>>
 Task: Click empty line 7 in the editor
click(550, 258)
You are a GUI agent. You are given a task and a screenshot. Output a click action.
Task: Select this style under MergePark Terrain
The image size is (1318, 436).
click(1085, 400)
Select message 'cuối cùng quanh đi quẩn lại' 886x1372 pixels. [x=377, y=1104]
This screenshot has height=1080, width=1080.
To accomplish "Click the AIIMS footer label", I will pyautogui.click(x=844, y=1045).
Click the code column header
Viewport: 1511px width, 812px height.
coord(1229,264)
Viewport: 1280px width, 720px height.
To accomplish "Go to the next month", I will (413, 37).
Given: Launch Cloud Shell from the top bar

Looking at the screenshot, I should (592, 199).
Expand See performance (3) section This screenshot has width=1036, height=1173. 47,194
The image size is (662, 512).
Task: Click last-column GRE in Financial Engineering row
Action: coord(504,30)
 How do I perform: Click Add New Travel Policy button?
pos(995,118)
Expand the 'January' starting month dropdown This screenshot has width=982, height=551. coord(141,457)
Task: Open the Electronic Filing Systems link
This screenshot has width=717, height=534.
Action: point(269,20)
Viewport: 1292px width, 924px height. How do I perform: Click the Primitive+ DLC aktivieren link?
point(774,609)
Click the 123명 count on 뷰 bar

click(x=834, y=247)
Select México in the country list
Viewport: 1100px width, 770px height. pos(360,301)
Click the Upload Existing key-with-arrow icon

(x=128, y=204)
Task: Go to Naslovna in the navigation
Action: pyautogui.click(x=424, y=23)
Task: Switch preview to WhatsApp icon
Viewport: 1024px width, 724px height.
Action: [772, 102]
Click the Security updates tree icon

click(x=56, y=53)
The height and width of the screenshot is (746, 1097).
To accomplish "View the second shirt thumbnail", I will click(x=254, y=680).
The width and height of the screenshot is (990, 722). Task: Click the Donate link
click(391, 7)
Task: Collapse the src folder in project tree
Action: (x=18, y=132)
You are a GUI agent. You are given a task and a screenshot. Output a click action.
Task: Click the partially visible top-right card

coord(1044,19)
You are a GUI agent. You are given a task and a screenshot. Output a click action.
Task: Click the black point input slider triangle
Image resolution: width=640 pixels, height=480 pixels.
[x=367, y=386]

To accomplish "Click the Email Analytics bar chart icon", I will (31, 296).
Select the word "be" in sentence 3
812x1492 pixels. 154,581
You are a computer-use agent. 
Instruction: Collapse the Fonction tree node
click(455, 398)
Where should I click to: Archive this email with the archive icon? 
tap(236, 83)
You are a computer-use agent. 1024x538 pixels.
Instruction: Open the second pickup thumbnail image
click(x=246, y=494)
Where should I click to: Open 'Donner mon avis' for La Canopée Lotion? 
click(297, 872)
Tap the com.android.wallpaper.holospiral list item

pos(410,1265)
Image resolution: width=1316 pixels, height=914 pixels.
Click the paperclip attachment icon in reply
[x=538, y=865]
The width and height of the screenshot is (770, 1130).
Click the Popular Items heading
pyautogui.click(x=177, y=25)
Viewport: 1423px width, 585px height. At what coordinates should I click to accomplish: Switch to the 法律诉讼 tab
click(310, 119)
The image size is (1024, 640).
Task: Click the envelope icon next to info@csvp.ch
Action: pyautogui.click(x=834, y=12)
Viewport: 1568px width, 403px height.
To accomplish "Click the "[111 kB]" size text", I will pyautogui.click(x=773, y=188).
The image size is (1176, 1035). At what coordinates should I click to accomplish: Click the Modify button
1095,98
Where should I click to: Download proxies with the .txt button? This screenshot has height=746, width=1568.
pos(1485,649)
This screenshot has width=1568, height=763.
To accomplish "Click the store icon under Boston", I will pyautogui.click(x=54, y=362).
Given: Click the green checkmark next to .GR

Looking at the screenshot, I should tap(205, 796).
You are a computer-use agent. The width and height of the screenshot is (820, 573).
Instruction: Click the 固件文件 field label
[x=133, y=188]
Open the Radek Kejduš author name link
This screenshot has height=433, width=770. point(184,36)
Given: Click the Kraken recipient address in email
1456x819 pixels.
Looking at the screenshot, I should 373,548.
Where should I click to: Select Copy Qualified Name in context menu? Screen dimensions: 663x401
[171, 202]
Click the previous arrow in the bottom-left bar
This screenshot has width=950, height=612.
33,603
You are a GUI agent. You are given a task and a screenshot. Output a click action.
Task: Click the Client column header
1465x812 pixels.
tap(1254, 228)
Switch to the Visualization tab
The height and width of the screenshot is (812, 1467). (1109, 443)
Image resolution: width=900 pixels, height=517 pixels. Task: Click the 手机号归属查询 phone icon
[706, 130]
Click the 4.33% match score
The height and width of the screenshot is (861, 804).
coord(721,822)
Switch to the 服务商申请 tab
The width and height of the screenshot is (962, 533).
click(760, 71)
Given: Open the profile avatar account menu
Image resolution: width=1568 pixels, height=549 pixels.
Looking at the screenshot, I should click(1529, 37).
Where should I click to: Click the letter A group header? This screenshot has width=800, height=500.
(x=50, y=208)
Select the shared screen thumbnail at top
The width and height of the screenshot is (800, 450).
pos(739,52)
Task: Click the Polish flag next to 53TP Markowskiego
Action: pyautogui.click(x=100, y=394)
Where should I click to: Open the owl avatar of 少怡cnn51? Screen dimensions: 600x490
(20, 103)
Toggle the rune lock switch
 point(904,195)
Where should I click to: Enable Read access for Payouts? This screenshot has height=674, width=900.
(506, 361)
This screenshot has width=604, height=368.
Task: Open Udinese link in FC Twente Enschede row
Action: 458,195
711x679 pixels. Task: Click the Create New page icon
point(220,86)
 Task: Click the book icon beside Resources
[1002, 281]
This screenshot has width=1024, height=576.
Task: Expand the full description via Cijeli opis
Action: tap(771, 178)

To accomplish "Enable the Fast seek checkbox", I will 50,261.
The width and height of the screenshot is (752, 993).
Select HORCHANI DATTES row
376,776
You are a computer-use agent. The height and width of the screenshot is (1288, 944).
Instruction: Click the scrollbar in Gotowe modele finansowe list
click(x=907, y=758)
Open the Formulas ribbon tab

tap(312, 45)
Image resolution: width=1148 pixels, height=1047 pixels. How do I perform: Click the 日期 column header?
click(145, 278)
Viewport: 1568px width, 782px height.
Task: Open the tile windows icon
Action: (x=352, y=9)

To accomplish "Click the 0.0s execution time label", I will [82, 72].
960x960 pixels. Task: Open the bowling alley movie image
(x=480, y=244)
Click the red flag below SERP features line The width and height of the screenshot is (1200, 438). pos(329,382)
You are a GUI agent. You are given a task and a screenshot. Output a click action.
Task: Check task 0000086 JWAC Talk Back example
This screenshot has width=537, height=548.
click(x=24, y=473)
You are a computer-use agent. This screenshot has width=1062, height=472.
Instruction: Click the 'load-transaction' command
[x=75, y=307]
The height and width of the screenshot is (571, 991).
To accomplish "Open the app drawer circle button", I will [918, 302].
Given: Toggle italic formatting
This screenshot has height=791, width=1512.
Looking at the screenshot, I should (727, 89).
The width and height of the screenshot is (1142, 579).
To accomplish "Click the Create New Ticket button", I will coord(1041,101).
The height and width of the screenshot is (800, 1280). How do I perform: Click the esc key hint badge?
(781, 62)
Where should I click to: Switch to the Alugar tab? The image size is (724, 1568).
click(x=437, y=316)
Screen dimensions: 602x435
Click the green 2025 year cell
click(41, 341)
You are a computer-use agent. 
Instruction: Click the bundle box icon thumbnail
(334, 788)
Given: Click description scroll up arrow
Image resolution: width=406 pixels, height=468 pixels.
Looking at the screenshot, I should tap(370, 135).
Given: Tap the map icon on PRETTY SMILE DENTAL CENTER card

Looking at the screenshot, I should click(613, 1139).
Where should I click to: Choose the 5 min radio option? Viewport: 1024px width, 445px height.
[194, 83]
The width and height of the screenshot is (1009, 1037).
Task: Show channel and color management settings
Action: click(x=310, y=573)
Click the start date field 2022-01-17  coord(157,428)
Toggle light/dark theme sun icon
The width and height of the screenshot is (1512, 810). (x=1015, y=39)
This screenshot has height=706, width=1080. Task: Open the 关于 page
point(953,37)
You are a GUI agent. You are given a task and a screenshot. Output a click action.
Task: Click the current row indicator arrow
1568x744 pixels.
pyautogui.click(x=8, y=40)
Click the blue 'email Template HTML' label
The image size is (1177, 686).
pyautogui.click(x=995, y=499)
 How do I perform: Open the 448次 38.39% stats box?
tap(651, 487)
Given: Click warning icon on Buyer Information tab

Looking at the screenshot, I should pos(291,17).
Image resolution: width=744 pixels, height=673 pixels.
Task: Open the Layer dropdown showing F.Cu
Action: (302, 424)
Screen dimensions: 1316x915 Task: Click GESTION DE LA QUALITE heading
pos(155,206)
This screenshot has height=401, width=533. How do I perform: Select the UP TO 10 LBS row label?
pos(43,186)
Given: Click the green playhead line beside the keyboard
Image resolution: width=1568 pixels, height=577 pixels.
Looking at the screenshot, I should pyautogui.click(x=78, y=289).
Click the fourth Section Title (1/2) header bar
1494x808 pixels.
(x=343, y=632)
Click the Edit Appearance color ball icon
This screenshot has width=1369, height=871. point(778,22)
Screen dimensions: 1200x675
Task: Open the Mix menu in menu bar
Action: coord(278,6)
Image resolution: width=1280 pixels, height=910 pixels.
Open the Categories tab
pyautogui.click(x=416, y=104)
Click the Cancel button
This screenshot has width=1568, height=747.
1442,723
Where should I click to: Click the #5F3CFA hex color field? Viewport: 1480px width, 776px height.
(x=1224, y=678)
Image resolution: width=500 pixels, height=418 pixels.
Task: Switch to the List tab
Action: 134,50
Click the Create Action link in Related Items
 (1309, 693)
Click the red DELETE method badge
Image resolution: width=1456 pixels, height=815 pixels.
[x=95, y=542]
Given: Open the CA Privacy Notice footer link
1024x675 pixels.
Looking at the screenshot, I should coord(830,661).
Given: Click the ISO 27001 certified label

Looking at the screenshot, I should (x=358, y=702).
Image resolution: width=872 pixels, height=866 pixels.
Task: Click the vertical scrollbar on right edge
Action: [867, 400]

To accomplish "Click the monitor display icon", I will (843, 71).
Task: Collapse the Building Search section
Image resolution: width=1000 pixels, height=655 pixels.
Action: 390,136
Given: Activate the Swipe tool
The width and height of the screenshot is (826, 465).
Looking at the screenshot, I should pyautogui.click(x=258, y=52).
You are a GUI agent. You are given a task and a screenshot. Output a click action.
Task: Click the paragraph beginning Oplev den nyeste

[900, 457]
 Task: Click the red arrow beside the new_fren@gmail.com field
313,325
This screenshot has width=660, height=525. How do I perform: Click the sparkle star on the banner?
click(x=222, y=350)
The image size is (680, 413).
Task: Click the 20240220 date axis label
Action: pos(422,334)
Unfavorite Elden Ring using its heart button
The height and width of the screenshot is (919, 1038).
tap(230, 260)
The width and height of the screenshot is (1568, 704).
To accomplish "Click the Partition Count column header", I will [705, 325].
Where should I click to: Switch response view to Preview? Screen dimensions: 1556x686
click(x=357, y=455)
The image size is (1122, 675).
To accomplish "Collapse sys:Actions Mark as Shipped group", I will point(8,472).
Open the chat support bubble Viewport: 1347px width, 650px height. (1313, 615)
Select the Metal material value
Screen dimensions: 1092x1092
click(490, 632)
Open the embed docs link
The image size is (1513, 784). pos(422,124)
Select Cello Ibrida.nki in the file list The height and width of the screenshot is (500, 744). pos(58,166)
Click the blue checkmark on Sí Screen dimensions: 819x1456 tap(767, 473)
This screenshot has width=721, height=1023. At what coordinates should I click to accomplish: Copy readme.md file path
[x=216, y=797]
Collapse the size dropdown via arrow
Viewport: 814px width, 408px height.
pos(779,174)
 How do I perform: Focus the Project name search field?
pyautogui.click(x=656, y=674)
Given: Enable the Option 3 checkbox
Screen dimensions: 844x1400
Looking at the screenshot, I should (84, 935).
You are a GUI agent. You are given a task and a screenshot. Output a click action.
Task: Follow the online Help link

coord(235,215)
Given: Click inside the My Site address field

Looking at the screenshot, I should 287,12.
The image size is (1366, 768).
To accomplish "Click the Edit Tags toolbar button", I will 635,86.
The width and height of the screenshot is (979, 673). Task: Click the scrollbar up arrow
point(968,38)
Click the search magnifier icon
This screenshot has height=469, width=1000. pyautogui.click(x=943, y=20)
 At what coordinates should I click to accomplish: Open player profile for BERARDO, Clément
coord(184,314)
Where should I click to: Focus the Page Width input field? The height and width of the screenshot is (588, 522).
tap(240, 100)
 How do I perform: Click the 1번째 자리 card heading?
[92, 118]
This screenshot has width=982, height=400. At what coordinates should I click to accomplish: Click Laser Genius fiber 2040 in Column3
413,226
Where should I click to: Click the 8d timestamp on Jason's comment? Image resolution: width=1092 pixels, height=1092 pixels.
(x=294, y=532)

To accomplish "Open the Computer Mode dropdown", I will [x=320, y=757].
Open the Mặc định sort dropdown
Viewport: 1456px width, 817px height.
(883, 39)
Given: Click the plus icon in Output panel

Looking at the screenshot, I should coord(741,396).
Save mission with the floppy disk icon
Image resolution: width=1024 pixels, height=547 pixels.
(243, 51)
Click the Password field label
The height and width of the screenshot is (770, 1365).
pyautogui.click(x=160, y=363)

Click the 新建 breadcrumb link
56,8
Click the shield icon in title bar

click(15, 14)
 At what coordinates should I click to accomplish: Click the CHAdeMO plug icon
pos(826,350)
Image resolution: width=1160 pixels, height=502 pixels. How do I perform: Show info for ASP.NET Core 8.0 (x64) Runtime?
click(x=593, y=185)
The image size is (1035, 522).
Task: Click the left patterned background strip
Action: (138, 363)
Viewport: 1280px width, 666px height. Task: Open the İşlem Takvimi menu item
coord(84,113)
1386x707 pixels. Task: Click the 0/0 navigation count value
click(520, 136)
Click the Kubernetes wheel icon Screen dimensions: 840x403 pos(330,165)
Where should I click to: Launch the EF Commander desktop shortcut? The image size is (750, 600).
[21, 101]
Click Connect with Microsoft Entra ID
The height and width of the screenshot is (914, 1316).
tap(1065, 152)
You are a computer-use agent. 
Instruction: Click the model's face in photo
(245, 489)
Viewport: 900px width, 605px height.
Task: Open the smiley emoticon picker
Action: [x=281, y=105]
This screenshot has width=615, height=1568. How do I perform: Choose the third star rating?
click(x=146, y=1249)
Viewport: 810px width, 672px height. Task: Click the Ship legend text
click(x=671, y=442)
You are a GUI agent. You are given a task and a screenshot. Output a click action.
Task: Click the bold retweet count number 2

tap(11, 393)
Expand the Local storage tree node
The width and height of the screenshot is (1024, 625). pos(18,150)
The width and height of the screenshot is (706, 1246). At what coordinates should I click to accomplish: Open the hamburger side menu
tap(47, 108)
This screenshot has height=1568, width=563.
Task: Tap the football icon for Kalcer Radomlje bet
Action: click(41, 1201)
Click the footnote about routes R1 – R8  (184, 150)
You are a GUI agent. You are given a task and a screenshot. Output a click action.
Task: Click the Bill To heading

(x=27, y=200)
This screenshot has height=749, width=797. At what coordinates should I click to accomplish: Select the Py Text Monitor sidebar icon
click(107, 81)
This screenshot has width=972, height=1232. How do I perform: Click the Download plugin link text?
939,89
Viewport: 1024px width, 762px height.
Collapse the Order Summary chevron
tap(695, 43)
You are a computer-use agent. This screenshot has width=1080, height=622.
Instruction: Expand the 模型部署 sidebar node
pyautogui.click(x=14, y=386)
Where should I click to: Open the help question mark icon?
<<
▶ [Problem requirements]: Filter the records above and copy every line that contains the word "under".

▶ [Exercise result]:
Task: Select this style under MergePark Terrain
To accomplish "Click the store icon under Boston", I will pyautogui.click(x=54, y=362).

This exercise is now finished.